─── Record excerpts

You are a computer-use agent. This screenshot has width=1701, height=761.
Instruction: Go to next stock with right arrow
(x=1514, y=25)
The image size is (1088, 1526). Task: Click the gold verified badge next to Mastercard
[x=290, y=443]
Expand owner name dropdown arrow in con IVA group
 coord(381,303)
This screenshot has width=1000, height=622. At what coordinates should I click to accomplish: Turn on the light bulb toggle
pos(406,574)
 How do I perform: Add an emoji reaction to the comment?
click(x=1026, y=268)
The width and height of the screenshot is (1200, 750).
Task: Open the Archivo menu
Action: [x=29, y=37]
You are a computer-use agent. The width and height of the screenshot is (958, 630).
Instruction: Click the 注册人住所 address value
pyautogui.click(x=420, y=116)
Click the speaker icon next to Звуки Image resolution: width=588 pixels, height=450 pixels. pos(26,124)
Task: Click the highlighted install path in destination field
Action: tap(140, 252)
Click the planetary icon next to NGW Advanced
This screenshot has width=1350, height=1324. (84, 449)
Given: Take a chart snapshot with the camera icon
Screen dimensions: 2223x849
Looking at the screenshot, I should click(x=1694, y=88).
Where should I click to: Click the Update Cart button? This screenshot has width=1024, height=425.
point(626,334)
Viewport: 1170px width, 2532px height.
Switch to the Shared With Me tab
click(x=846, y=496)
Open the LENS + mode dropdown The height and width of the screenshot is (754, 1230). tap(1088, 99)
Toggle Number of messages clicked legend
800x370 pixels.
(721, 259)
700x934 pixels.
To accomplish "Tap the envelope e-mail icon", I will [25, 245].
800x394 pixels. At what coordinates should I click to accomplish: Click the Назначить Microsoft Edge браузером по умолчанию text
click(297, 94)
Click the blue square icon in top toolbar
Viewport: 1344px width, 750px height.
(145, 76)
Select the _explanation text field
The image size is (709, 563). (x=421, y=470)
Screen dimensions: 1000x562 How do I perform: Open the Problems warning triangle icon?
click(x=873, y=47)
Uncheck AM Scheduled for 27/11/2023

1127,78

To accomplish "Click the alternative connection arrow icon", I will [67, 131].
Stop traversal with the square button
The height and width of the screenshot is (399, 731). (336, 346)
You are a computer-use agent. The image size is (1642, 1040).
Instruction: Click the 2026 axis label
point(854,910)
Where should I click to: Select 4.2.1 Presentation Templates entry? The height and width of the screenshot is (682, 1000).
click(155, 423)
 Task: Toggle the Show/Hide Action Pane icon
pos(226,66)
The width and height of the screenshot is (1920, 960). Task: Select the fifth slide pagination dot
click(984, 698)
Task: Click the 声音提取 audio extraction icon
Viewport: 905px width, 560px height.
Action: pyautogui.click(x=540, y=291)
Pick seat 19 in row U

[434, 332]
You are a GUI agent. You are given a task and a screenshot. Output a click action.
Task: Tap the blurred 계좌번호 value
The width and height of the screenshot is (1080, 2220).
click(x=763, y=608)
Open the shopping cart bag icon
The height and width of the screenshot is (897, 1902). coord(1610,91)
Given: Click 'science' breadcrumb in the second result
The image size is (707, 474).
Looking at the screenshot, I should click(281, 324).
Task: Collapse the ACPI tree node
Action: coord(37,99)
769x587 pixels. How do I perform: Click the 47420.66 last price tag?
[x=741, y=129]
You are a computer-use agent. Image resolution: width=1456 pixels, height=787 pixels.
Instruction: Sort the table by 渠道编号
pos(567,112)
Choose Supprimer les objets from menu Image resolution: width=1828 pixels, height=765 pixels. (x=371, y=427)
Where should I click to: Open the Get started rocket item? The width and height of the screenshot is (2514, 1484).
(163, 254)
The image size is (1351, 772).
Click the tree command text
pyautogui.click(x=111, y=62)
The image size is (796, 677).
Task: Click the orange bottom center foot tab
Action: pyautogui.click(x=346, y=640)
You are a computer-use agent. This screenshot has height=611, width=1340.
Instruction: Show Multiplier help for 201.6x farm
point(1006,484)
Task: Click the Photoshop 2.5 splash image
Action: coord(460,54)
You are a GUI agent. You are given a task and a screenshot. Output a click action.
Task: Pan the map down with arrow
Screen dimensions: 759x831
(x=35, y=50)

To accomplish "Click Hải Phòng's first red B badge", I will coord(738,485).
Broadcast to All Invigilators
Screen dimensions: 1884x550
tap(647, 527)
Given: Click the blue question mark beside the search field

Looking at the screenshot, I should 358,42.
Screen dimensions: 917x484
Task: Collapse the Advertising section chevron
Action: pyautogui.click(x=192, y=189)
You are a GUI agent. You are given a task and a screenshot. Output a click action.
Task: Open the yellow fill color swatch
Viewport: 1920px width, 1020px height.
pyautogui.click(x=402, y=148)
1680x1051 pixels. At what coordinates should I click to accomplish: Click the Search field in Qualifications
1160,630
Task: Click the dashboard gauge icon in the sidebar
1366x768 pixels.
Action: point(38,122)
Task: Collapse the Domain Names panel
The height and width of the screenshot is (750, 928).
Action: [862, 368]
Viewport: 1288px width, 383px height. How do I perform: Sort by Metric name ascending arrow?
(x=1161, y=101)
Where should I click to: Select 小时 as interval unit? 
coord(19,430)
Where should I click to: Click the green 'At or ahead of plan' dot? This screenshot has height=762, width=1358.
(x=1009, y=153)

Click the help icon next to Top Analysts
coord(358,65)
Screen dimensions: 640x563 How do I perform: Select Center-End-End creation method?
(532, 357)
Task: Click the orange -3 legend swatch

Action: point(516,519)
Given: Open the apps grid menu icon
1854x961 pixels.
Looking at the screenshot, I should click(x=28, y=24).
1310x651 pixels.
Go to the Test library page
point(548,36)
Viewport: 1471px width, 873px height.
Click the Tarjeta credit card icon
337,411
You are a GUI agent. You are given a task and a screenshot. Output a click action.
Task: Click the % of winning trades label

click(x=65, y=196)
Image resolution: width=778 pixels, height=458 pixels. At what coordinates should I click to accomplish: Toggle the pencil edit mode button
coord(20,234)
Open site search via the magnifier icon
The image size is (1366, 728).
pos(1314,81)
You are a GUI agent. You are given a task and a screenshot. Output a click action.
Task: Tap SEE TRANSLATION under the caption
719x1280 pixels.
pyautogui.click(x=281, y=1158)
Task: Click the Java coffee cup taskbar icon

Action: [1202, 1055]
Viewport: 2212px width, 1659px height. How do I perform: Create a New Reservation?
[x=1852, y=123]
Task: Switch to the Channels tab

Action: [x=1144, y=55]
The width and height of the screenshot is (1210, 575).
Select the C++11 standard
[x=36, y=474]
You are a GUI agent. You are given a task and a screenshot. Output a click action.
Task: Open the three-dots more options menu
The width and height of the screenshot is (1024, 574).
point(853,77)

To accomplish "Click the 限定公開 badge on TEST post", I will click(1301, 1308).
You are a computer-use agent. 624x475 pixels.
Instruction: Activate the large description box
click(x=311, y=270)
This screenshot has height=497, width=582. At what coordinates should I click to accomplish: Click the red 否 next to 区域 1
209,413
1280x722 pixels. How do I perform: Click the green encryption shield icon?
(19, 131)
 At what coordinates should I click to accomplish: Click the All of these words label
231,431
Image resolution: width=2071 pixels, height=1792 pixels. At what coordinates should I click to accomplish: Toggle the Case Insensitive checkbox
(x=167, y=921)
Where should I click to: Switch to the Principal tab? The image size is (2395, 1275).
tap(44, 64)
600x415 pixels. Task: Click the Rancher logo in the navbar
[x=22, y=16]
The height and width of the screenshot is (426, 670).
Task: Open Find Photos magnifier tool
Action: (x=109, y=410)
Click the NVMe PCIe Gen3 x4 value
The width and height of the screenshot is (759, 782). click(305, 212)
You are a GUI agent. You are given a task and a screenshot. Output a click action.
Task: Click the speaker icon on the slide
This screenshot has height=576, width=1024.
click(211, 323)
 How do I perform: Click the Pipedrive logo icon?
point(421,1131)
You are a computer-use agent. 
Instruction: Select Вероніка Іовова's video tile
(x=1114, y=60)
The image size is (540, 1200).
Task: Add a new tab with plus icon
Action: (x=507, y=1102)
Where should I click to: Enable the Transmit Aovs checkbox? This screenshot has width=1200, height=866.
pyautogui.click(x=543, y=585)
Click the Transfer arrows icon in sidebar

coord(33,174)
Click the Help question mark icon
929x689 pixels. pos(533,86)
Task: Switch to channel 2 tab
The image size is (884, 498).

──────

Task -> Can you copy the rows word for word, from the first line up to and including the line that contains "click(x=846, y=496)"?

Written solution ->
You are a computer-use agent. This screenshot has width=1701, height=761.
Instruction: Go to next stock with right arrow
(x=1514, y=25)
The image size is (1088, 1526). Task: Click the gold verified badge next to Mastercard
[x=290, y=443]
Expand owner name dropdown arrow in con IVA group
 coord(381,303)
This screenshot has width=1000, height=622. At what coordinates should I click to accomplish: Turn on the light bulb toggle
pos(406,574)
 How do I perform: Add an emoji reaction to the comment?
click(x=1026, y=268)
The width and height of the screenshot is (1200, 750).
Task: Open the Archivo menu
Action: [x=29, y=37]
You are a computer-use agent. The width and height of the screenshot is (958, 630).
Instruction: Click the 注册人住所 address value
pyautogui.click(x=420, y=116)
Click the speaker icon next to Звуки Image resolution: width=588 pixels, height=450 pixels. pos(26,124)
Task: Click the highlighted install path in destination field
Action: tap(140, 252)
Click the planetary icon next to NGW Advanced
This screenshot has width=1350, height=1324. (84, 449)
Given: Take a chart snapshot with the camera icon
Screen dimensions: 2223x849
Looking at the screenshot, I should click(x=1694, y=88).
Where should I click to: Click the Update Cart button? This screenshot has width=1024, height=425.
point(626,334)
Viewport: 1170px width, 2532px height.
Switch to the Shared With Me tab
click(x=846, y=496)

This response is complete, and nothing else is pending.